» STATED TASK
Quote each of the records below word for word, from the first line to the last.

» AVAILABLE DATA
....................
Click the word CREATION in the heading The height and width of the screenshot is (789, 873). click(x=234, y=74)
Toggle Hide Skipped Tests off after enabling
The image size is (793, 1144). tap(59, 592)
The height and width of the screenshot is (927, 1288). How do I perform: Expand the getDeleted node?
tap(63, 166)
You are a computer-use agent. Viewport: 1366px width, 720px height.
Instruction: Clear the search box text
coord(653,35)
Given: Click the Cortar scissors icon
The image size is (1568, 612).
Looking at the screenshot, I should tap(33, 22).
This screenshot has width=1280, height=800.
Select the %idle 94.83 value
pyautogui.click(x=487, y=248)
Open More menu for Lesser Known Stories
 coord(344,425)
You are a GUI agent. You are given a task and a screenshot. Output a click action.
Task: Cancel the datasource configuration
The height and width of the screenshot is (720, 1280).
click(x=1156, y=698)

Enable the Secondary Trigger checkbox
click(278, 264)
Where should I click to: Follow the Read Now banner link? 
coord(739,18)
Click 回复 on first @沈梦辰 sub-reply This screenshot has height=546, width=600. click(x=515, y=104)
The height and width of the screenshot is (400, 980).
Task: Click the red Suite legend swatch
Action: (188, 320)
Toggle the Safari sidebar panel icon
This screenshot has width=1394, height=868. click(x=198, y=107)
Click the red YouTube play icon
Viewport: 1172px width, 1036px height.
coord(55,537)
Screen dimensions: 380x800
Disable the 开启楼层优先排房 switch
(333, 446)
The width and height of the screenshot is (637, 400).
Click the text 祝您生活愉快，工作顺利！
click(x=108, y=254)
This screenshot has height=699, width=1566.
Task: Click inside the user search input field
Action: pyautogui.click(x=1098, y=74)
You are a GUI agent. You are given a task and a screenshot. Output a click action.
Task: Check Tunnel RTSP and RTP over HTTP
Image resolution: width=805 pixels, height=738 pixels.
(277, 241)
....................
» REPLY TO THE EXERCISE
Click the word CREATION in the heading The height and width of the screenshot is (789, 873). click(x=234, y=74)
Toggle Hide Skipped Tests off after enabling
The image size is (793, 1144). tap(59, 592)
The height and width of the screenshot is (927, 1288). How do I perform: Expand the getDeleted node?
tap(63, 166)
You are a computer-use agent. Viewport: 1366px width, 720px height.
Instruction: Clear the search box text
coord(653,35)
Given: Click the Cortar scissors icon
The image size is (1568, 612).
Looking at the screenshot, I should tap(33, 22).
This screenshot has width=1280, height=800.
Select the %idle 94.83 value
pyautogui.click(x=487, y=248)
Open More menu for Lesser Known Stories
 coord(344,425)
You are a GUI agent. You are given a task and a screenshot. Output a click action.
Task: Cancel the datasource configuration
The height and width of the screenshot is (720, 1280).
click(x=1156, y=698)

Enable the Secondary Trigger checkbox
click(278, 264)
Where should I click to: Follow the Read Now banner link? 
coord(739,18)
Click 回复 on first @沈梦辰 sub-reply This screenshot has height=546, width=600. click(x=515, y=104)
The height and width of the screenshot is (400, 980).
Task: Click the red Suite legend swatch
Action: (188, 320)
Toggle the Safari sidebar panel icon
This screenshot has width=1394, height=868. click(x=198, y=107)
Click the red YouTube play icon
Viewport: 1172px width, 1036px height.
coord(55,537)
Screen dimensions: 380x800
Disable the 开启楼层优先排房 switch
(333, 446)
The width and height of the screenshot is (637, 400).
Click the text 祝您生活愉快，工作顺利！
click(x=108, y=254)
This screenshot has height=699, width=1566.
Task: Click inside the user search input field
Action: pyautogui.click(x=1098, y=74)
You are a GUI agent. You are given a task and a screenshot. Output a click action.
Task: Check Tunnel RTSP and RTP over HTTP
Image resolution: width=805 pixels, height=738 pixels.
(277, 241)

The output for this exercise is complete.